As a youth candidate, some things have come naturally. We have the best Twitter engagement out of any campaign in Saskatchewan, period. And we started a collectible button program that’s been an overwhelming success, raising more than a thousand dollars in small donations online. I’ve been really happy about the number of first-time donors and first-time volunteers we’ve reached this year.

What is your party’s leader’s biggest flaw?
I mean, as a political analyst, I have to say that Jagmeet has really turned around what looked like a shaky early performance as party leader. That shows up in public opinion polling, and the way that local people talk. He has become much better-spoken, and really matured in the role. But now he needs to help us get more than zero NDP members elected in Saskatchewan!

Once elected, your job is to represent your entire riding. How do you plan on representing individuals who didn’t vote for you?
I’m a rural NDP candidate - I can promise that I’ve talked to a lot of them. I find that no matter how much we disagree on policy, we still have a shared past, and a common interest in our region’s future. That’s two-thirds, which is not a bad place to start.

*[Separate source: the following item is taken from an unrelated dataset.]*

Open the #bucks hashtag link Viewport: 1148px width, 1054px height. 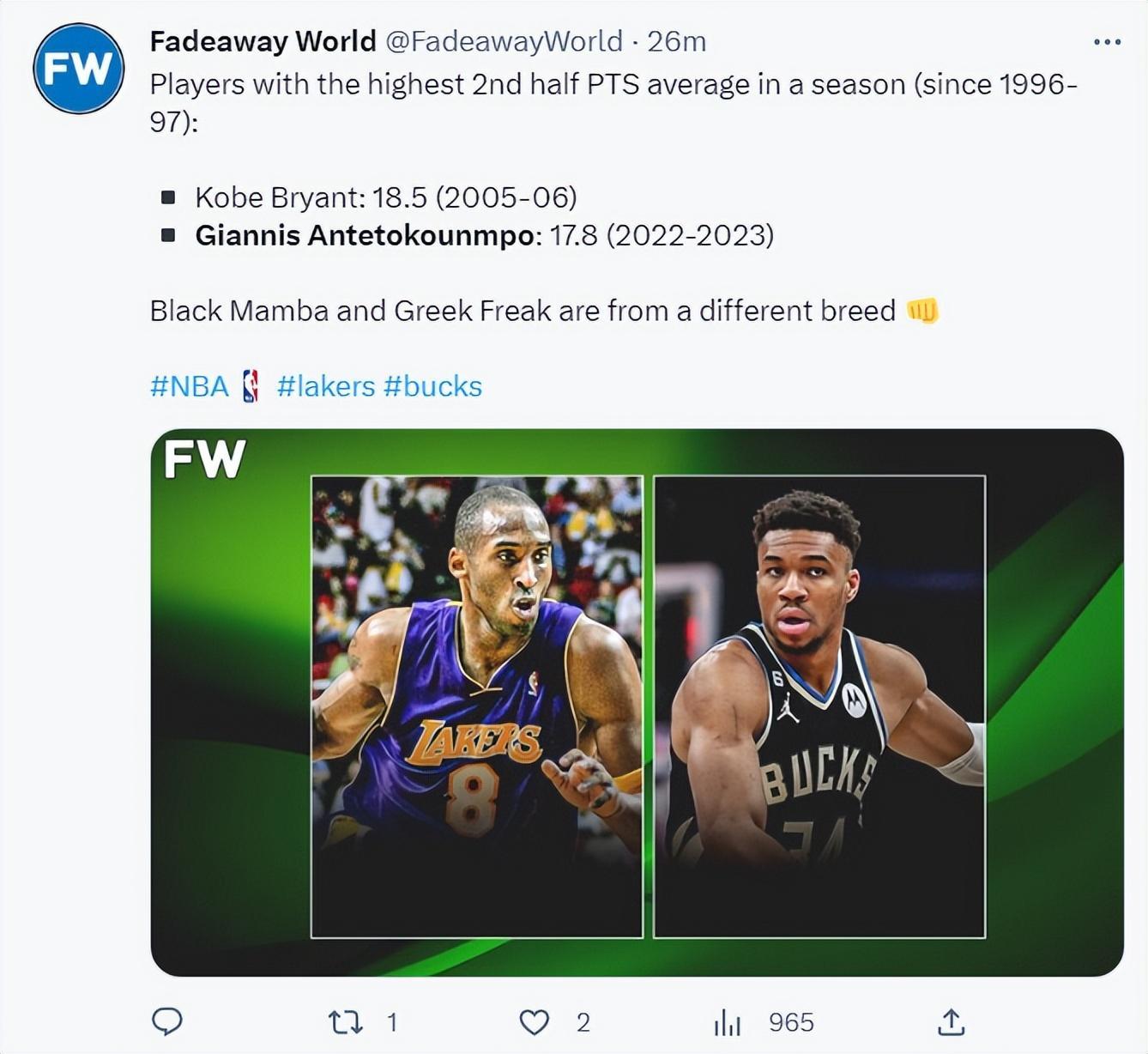[x=432, y=386]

What informs your political stance? What books, publications, relationships or experiences?
I inherited an Economist subscription from my great-uncle, a longtime NDP man and civil servant. Without an informed worldwide view, we’ll struggle to figure out what’s right for Canada. I’ve also been affected by unexpected windfalls in my business life - as well as unexpected deaths, when losing my dad young took me off dental insurance. It’s very hard for me to believe that people get rewarded exactly in proportion to how hard they work. If we don’t co-operate to blunt life’s ups and downs, we’ll squander the good years and be ruined in the bad ones.

What local project or service would you advocate for more federal spending?
Saskatchewan’s native prairie has tremendous ecological value - in fact, it stores more carbon than the province’s boreal forest does. (1 square meter of prairie has 500 miles of roots.) A serious environmental program for Canada needs to put a dollar value on this local treasure, paying producers for the restoration and drought resilience work that many of them are already covering out-of-pocket. Combined with the research already being done at Grasslands National Park, we can create a world-class carbon capture program that rewards landowners with direct cash payouts.

What is something people don’t know about you?
Have you noticed that I like historical trivia? It’s because I was a Reach for the Top national finalist in high school!